To do:
Please transcribe the data that follows without the pictures, keeping every word the same.

Dataset content:
◆ ◆ ◆ ◆ ◆

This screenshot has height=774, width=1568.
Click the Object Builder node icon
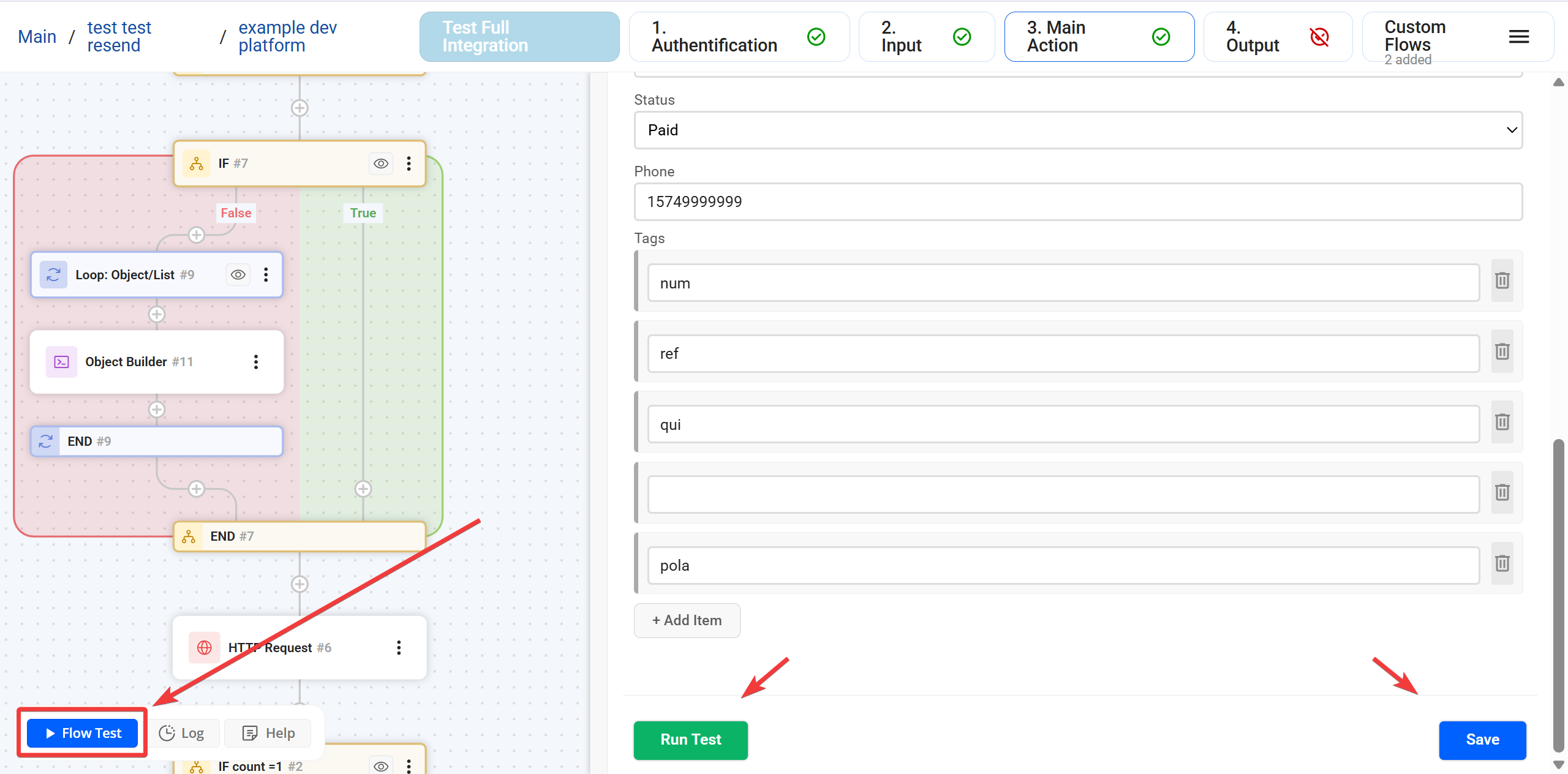pos(62,362)
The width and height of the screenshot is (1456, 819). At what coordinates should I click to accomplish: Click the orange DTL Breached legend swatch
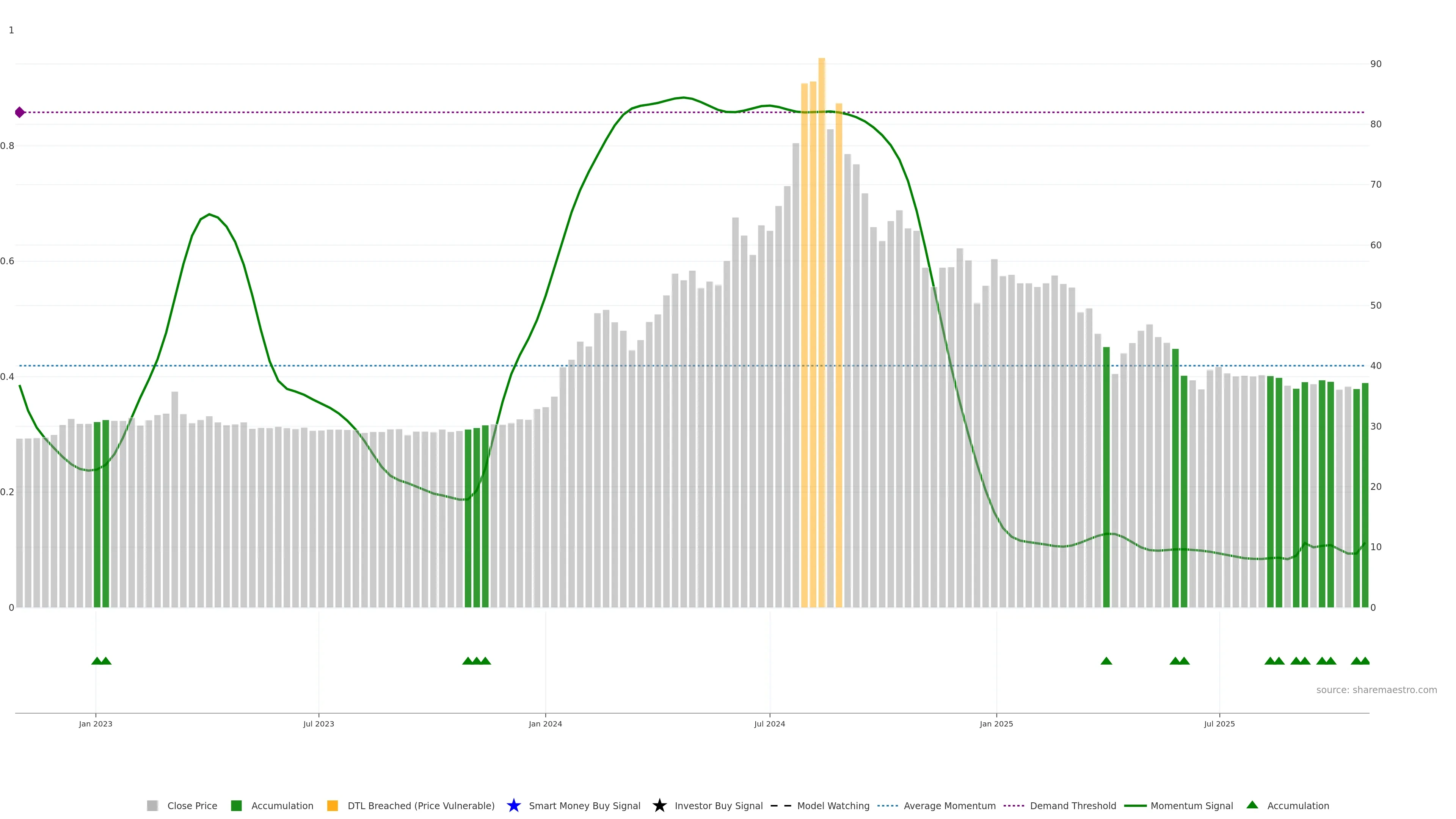tap(333, 805)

◆ ◆ ◆ ◆ ◆

Your response:
This screenshot has height=774, width=1568.
Click the Object Builder node icon
pos(62,362)
The width and height of the screenshot is (1456, 819). At what coordinates should I click to accomplish: Click the orange DTL Breached legend swatch
tap(333, 805)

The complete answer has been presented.